The alternatives, and when they win. If you run only on EKS nodes and never touch Fargate, you can skip the sidecar pattern entirely and run the DaemonSet alone — simpler, cheaper, no per-pod tax — and graduate to sidecars only when serverless compute appears. If your compliance bar is lighter, the open-source Falco project gives you eBPF-based runtime detection without a commercial agent, trading CrowdStrike’s managed threat intelligence, prevention, and SOC integration for cost and control — a reasonable choice for a startup, a poor one for a payer that needs vendor-backed IOAs and a console an auditor recognizes. If you are all-in on AWS-native tooling, Amazon GuardDuty’s EKS Runtime Monitoring and Inspector image scanning cover a meaningful slice for less integration effort — but you give up the unified cross-cloud, cross-workload console and the depth of CrowdStrike’s detection that a multi-cloud security org standardizes on.
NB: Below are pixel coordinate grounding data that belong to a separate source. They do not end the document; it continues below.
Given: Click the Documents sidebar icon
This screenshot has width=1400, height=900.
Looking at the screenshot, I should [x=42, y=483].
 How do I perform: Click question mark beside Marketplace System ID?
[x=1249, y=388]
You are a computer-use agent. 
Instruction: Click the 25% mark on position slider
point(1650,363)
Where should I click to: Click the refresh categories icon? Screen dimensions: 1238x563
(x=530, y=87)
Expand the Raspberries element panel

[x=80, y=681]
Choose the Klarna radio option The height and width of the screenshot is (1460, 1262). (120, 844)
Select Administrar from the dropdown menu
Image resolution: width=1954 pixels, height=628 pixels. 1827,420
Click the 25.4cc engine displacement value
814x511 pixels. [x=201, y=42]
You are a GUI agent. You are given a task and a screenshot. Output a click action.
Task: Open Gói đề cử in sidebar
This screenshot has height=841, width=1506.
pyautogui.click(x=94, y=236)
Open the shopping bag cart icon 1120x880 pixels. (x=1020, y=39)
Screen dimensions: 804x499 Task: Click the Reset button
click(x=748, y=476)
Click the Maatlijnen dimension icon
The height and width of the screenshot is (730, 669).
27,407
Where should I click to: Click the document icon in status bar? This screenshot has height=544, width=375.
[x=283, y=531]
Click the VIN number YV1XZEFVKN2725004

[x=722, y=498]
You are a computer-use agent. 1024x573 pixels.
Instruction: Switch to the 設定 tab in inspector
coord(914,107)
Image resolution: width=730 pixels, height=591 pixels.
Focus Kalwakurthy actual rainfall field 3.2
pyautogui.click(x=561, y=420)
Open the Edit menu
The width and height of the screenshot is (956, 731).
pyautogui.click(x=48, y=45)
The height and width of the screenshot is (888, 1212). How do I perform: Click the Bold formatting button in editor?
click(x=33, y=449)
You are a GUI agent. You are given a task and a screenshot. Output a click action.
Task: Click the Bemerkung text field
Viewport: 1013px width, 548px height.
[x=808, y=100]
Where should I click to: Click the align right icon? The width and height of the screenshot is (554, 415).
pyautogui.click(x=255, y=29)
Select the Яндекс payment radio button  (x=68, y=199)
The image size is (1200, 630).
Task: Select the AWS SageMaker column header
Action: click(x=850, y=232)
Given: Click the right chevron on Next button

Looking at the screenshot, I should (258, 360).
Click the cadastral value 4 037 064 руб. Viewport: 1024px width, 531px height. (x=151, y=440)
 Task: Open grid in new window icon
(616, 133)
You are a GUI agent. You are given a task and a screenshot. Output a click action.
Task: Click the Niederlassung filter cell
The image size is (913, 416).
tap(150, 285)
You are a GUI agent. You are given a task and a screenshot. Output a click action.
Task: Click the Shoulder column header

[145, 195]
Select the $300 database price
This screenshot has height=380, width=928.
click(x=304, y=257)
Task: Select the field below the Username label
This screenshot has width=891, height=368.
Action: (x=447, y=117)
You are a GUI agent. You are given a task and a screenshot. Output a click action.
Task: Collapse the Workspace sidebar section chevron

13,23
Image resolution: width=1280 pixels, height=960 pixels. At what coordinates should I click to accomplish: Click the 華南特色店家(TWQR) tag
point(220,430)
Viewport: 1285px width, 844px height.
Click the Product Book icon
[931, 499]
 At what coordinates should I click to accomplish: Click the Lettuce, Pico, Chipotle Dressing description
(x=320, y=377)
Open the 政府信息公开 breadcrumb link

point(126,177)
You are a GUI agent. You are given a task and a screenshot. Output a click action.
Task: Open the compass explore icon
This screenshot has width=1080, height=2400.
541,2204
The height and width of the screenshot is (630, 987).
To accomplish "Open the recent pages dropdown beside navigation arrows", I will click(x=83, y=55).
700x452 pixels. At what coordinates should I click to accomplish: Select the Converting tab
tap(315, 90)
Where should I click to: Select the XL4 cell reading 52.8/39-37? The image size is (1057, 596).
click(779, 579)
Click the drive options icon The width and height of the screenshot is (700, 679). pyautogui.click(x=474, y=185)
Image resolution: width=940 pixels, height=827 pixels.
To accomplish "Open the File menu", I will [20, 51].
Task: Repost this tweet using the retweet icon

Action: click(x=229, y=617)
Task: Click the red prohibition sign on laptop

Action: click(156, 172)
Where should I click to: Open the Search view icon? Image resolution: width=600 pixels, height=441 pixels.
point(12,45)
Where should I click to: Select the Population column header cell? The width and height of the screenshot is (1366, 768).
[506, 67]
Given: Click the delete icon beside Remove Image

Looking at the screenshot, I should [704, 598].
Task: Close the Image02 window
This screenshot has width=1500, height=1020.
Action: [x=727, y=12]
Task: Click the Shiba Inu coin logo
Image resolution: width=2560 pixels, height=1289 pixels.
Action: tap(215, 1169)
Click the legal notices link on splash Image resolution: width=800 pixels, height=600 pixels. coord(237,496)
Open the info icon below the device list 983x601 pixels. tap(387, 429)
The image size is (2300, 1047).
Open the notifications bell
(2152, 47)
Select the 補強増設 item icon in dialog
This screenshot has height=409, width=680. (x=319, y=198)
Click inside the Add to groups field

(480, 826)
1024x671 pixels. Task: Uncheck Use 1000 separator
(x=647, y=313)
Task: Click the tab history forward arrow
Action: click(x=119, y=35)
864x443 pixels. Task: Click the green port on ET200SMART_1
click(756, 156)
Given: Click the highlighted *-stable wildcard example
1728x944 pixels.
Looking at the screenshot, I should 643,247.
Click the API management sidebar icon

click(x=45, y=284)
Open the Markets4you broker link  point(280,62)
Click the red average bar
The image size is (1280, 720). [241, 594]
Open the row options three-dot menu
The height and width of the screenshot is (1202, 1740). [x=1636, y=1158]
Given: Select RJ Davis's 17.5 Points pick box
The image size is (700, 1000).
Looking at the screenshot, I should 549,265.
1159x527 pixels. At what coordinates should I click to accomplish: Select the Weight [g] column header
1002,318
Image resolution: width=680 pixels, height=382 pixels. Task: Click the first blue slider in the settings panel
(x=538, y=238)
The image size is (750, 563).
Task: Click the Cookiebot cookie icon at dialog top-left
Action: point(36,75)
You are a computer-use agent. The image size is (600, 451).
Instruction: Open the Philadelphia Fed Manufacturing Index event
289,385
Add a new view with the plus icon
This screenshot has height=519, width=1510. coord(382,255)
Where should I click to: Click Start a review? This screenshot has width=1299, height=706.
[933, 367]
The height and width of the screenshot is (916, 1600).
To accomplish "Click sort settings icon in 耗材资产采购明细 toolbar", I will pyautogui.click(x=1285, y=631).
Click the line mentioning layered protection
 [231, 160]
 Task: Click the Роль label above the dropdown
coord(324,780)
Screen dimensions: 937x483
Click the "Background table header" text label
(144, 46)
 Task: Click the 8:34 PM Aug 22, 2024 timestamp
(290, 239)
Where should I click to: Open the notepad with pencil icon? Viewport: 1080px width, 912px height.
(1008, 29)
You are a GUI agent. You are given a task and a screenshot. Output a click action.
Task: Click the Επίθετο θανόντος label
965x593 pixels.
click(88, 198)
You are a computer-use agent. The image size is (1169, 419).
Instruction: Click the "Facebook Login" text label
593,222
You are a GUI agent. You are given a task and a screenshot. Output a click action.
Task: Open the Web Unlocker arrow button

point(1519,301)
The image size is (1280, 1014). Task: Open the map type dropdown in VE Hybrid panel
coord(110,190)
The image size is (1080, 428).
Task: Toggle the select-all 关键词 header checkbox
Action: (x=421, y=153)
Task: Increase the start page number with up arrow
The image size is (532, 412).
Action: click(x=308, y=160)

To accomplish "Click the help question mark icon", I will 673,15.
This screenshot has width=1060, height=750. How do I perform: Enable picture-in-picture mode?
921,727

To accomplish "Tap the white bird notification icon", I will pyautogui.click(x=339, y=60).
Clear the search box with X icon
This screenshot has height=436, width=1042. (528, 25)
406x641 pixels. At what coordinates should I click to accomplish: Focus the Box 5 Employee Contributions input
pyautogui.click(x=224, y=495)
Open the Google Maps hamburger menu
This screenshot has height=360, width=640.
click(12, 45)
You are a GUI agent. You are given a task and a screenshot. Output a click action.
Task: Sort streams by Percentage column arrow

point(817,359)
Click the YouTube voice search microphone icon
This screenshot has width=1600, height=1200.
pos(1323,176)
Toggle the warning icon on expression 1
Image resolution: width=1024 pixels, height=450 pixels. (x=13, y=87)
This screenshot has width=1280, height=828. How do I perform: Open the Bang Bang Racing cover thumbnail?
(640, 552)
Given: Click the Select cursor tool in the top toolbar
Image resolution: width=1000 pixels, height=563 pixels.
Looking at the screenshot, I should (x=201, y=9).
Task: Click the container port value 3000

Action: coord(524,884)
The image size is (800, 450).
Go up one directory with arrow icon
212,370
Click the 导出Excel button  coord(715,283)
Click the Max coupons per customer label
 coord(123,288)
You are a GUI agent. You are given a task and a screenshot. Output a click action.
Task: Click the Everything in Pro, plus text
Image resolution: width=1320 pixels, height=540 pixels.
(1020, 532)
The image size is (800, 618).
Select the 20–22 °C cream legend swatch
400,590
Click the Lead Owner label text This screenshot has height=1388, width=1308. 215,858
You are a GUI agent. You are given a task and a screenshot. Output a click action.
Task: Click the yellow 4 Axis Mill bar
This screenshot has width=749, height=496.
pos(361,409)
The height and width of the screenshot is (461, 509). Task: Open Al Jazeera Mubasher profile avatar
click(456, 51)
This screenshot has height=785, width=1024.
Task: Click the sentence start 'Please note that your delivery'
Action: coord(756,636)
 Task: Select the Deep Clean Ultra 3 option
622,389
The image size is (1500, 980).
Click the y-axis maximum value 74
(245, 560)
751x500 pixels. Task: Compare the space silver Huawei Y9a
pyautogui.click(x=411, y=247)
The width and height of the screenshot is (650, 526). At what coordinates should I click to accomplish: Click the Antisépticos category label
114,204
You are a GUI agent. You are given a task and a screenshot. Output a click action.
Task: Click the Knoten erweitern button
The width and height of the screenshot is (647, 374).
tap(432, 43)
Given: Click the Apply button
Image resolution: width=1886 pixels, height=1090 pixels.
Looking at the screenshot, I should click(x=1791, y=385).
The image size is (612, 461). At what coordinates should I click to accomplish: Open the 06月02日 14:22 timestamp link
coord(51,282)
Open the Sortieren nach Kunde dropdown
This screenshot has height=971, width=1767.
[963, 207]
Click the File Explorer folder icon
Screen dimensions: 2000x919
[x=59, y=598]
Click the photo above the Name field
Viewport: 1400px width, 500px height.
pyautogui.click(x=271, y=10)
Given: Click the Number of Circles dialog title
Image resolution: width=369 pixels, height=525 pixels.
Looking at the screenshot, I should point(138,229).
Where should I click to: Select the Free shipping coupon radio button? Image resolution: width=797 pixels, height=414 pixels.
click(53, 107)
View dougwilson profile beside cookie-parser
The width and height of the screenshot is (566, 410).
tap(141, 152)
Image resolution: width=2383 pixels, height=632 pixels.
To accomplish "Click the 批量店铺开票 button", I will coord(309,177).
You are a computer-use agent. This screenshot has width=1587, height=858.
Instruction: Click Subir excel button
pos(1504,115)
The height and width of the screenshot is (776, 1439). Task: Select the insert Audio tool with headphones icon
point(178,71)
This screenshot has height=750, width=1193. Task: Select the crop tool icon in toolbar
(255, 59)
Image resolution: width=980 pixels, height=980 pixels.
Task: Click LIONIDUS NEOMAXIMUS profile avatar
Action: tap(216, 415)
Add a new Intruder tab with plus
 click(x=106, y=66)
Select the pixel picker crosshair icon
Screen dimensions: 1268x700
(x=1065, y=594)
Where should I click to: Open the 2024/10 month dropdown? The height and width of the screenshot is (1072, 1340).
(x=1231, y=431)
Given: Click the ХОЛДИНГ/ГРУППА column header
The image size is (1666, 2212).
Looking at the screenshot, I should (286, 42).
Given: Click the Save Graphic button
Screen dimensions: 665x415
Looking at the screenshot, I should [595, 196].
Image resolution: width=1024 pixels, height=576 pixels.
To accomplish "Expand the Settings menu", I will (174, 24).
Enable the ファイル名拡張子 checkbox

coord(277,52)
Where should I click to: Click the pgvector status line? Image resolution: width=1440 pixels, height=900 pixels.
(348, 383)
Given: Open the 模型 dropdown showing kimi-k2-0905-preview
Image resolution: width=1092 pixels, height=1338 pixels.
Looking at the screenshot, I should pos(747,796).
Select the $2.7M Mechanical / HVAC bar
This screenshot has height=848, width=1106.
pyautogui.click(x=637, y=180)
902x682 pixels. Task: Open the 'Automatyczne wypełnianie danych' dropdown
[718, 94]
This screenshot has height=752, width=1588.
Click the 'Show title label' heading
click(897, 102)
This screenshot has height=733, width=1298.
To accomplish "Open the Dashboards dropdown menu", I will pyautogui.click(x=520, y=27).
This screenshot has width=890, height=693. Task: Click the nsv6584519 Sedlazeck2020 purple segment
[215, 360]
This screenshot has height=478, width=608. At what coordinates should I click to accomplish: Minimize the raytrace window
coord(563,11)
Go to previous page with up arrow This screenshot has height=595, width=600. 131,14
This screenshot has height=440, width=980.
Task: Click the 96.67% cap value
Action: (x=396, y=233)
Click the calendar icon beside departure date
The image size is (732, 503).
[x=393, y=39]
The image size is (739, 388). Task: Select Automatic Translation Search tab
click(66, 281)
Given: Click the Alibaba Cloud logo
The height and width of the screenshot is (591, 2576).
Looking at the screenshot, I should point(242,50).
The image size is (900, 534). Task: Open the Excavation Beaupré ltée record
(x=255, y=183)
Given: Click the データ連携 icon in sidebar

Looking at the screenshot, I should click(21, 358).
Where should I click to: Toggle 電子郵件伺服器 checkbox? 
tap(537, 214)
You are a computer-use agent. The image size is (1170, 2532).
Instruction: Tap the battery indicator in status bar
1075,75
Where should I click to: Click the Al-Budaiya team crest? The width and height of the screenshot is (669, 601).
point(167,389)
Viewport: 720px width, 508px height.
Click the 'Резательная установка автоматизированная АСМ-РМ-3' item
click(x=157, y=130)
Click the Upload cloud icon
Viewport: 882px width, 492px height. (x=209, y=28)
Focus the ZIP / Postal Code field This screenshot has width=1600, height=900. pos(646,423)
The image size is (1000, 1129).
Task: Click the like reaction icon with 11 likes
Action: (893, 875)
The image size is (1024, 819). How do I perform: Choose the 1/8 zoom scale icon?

The architecture here is the destination for a regulated, multi-compute, multi-cloud-leaning estate; start with the DaemonSet-only subset if your footprint allows, and add the sidecar and admission planes as Fargate and the audit demand them.
The shape of the win
For the payer, the payoff is not “we installed an EDR.” It is that the nightly eligibility batch runs on Fargate — no nodes, no 2 a.m. babysitting — and every one of those serverless pods carries the same runtime protection as the always-on adjudication services, with a coverage dashboard that says 100% to the HITRUST assessor and a fail-closed gate that makes “an unscanned image touched PHI” structurally impossible. That is the sentence that turned the CISO’s blocking comment into a signature. Everything upstream — the Wiz shift-left scan, the Falcon image gate in GitHub Actions, the admission controller, the node sensor, the Fargate sidecar, the Datadog SIEM correlation, the ServiceNow incident with an owner — exists to let a regulated payer move to containers and serverless without trading away the runtime visibility it had on the VMs it left behind. Start with the node-group subset if you must; this is where runtime protection for a PHI-grade EKS-and-Fargate platform has to land.